On a clear day one can easily see Arran and Ailsa Craig. On a crisp, bright, wintry morning Ben Lomond can be just made out. On that hazy May morning I could make out Arran, but no more. Having finished my apple, I resolved to head back on the gentler descent. As I set out along the short ridge, two larks chose that moment to spiral slowly upwards. They must be in competition, and I am to be the judge. They were equally impressive.

What better celebration of spring? I felt that I was being rewarded for my return to this special place. The collective name for skylarks – an exaltation – seemed so apt at that moment. Fluid, persistent and distinctive, their songs are always carried out on the wing. I marvel at their energy and exuberance. Having set out with a degree of apprehension in view of the abrupt but understandable closure of the village car park those many months ago, these two birds hovering above me gave me a welcome injection of confidence to go with my two jags of Pfizer.

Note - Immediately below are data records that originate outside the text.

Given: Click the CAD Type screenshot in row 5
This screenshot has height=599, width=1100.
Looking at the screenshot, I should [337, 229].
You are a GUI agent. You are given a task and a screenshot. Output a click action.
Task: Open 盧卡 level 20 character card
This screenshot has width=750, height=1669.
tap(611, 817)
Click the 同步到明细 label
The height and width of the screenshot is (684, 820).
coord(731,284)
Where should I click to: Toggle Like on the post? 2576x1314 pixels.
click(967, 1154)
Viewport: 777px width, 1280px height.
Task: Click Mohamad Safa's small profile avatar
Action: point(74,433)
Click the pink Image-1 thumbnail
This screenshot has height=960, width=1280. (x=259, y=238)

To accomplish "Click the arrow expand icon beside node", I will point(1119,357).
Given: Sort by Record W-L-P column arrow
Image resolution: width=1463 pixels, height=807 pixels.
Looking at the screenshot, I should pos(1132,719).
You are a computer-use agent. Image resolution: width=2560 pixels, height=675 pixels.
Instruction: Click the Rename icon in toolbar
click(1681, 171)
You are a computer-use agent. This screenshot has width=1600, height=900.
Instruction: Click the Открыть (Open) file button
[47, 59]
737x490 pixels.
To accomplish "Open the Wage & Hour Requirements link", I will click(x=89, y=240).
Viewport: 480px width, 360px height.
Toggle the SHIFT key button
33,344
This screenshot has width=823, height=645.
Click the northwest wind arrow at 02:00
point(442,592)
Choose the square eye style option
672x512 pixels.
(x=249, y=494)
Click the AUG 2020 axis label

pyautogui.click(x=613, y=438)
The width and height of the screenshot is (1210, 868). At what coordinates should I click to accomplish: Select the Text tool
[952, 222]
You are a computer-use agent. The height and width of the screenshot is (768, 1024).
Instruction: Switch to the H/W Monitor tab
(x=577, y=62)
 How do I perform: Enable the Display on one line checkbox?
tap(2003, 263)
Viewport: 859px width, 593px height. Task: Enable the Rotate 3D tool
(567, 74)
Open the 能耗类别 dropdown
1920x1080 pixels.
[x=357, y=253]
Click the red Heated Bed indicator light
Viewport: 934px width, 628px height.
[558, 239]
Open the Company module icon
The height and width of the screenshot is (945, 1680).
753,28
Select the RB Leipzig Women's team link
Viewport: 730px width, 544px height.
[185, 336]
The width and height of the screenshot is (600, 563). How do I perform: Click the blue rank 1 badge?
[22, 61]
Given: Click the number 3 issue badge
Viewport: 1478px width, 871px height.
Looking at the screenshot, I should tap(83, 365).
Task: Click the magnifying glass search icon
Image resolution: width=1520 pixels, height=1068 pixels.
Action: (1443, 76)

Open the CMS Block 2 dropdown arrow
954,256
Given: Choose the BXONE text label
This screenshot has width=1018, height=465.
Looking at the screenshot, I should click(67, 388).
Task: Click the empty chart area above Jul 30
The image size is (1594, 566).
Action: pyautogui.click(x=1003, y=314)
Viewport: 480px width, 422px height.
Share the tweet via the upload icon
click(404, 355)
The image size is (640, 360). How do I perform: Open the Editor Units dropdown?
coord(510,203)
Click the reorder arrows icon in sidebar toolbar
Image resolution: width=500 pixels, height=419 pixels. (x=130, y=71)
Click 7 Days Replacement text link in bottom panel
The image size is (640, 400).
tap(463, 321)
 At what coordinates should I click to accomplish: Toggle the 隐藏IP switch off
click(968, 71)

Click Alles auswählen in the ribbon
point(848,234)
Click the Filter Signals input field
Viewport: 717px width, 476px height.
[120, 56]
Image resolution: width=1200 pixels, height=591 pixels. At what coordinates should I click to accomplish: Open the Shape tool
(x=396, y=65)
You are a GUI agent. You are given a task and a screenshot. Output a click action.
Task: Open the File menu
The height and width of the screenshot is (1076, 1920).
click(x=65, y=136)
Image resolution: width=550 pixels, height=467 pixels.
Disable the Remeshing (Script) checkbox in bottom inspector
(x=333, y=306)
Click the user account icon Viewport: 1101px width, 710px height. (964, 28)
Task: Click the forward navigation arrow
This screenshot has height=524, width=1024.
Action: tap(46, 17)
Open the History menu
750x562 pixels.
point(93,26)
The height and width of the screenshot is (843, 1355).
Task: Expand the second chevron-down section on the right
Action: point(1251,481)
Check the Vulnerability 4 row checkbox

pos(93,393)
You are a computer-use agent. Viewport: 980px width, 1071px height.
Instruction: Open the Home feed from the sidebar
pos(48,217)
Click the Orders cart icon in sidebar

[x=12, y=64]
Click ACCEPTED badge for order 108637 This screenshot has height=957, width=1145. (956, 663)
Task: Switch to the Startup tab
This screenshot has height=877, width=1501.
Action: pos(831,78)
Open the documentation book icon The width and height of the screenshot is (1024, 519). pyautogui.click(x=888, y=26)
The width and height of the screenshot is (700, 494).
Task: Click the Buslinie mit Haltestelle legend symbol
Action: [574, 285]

Our lives have undoubtedly changed forever. The ever-present facemask in my pocket is testimony to that. The seasons, however, remain fixed and reliable. Nature, and in particular birdlife has flourished during the successive lockdowns. It is said, in fact, that awareness of bird song has increased markedly. There was an extra spring in my step as I headed back down the hill and back home for breakfast and the Sunday papers.

The Straiton walk is back on my calendar. Emotionally and physically, I am so much the better for it.